**Data provided**.

==========

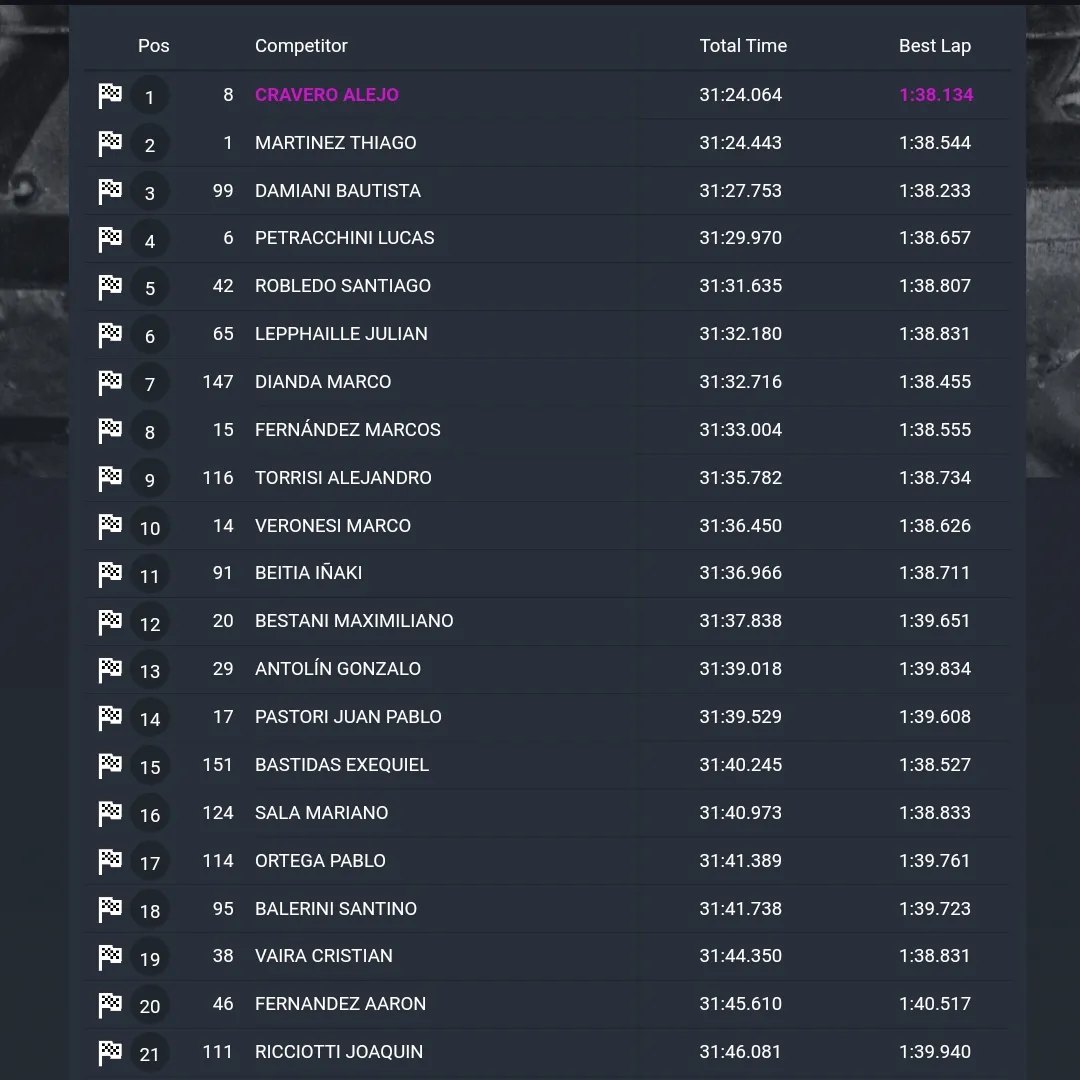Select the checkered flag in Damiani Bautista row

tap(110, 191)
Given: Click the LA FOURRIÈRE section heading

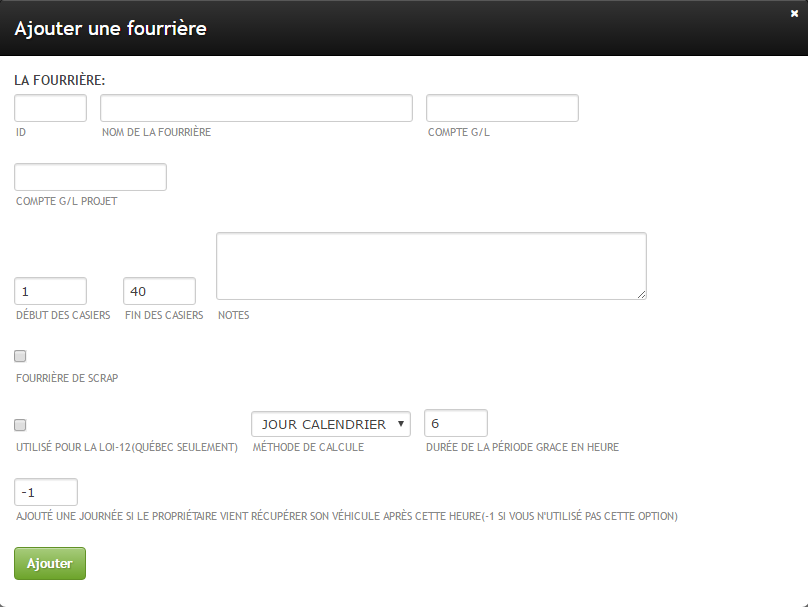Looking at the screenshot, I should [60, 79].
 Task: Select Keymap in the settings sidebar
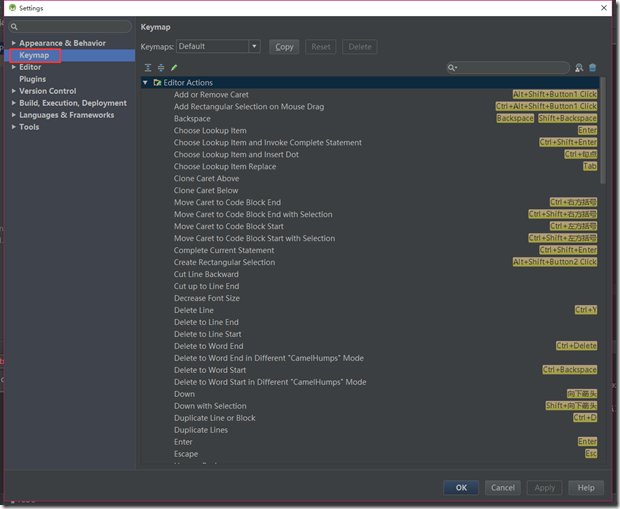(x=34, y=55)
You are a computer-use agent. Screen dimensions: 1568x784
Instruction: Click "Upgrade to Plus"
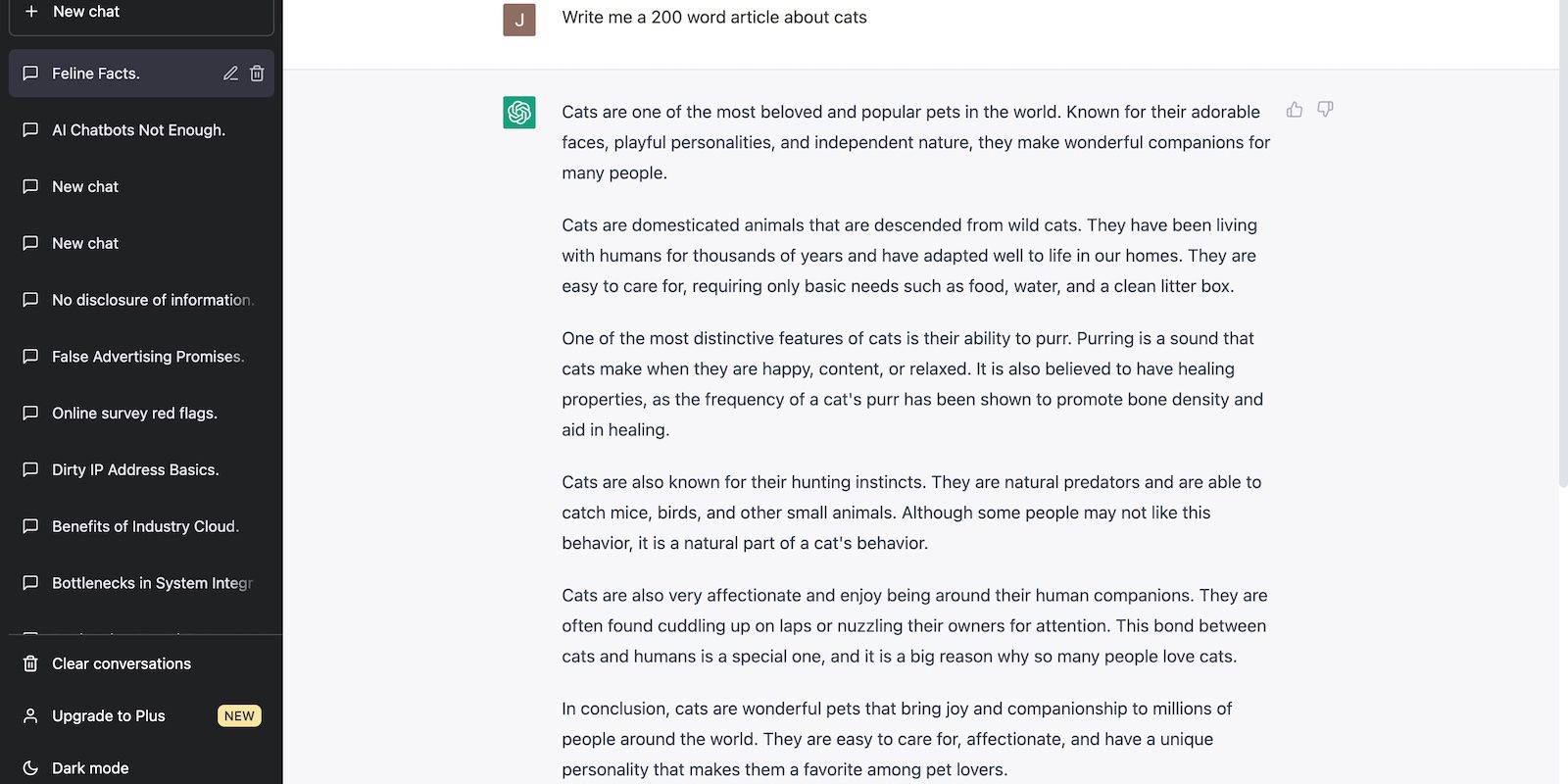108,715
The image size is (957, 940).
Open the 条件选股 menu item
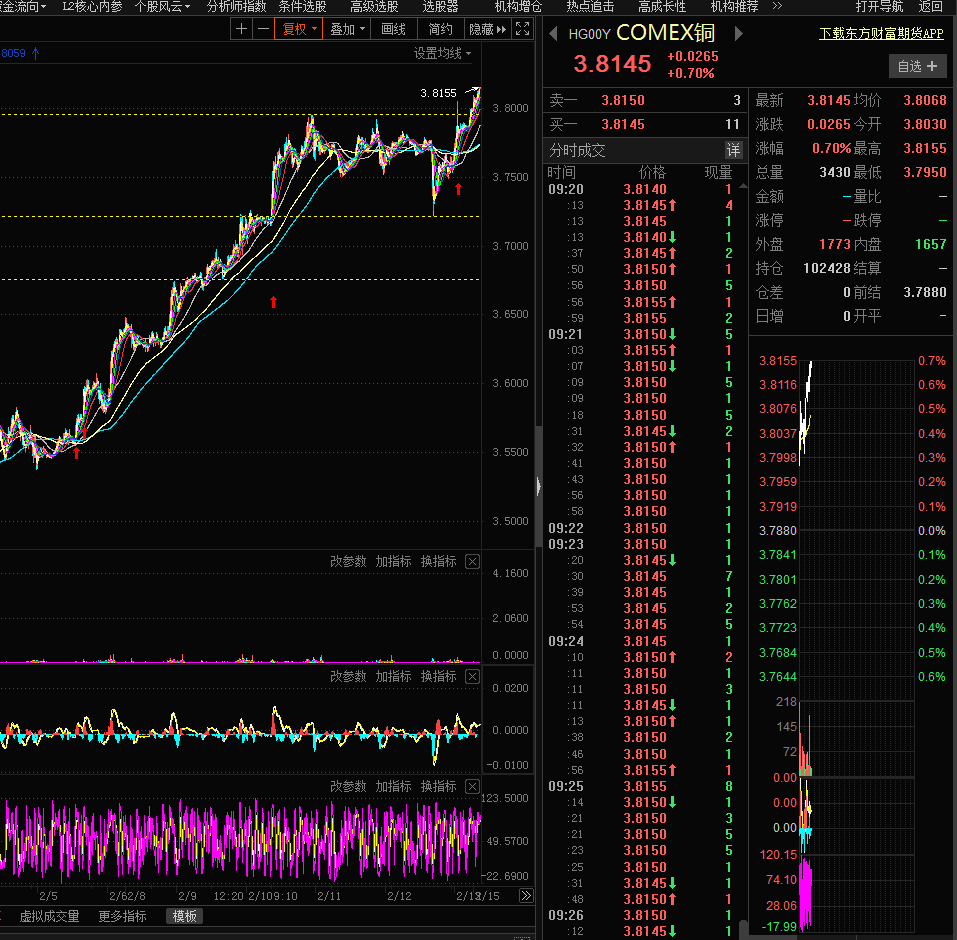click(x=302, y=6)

==========

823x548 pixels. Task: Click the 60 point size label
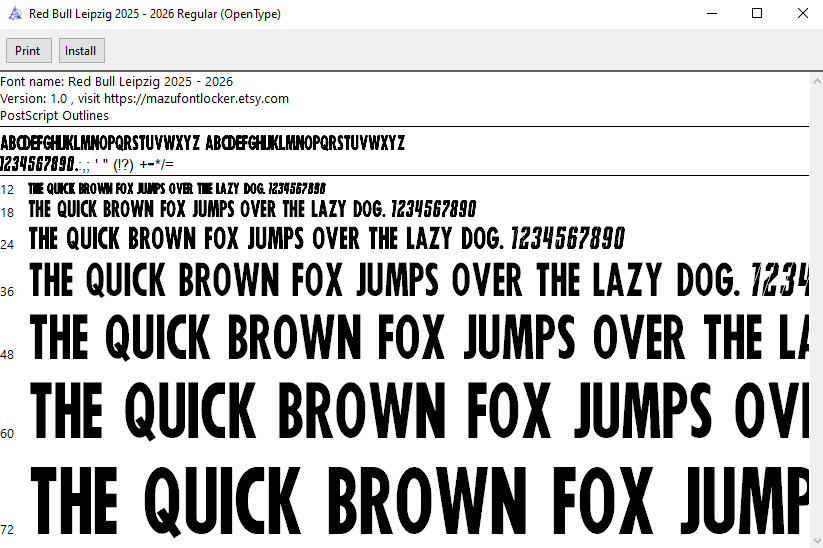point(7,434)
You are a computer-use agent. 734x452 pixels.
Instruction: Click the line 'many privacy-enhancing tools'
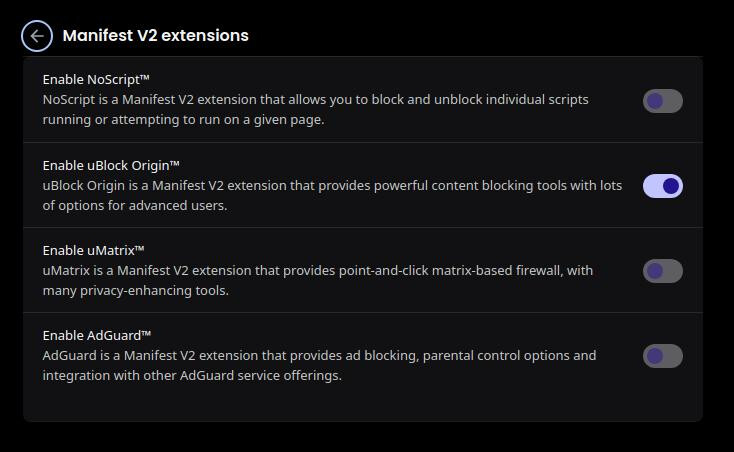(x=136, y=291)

==========

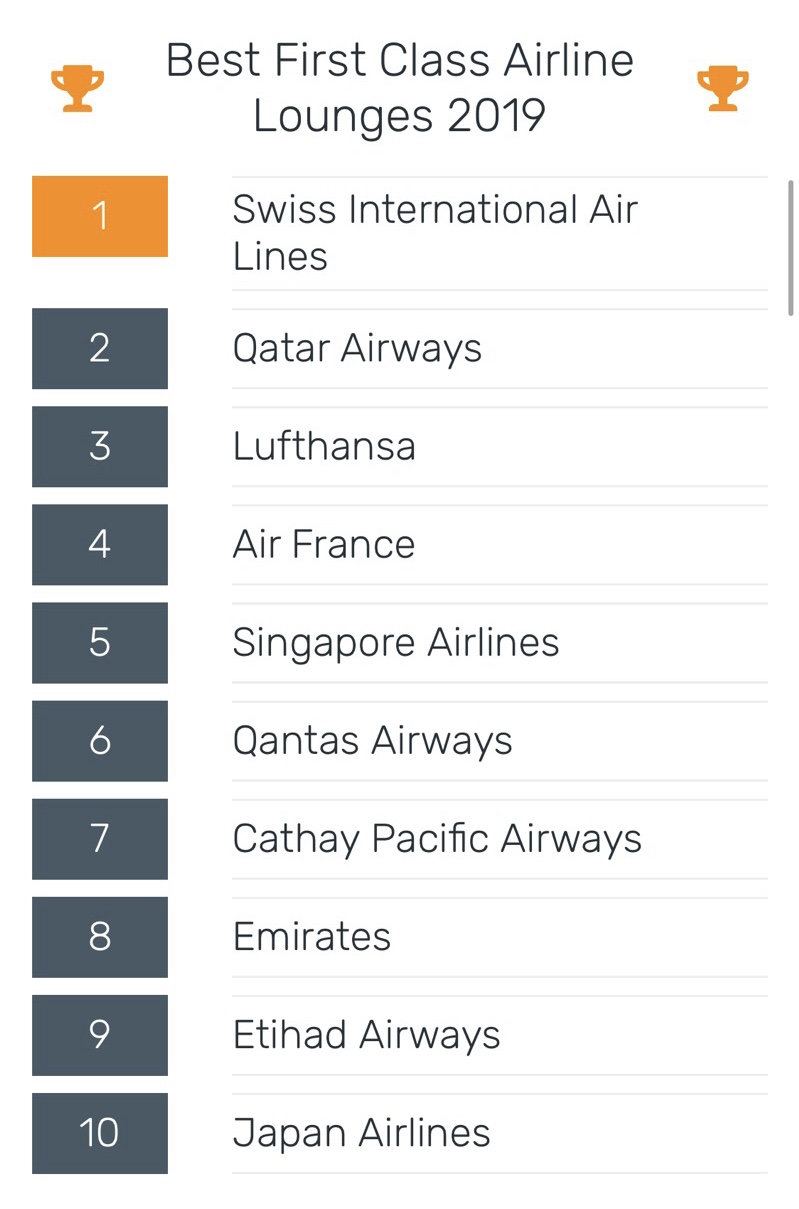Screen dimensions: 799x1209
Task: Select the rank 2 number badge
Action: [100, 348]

==========

**Directions**.
Read through the entries above and copy each line that has the string "computer" in it.

**Response to this exercise**.
You are a computer-use agent. Screen dimensions: 1568x784
You are a computer-use agent. 734x452 pixels.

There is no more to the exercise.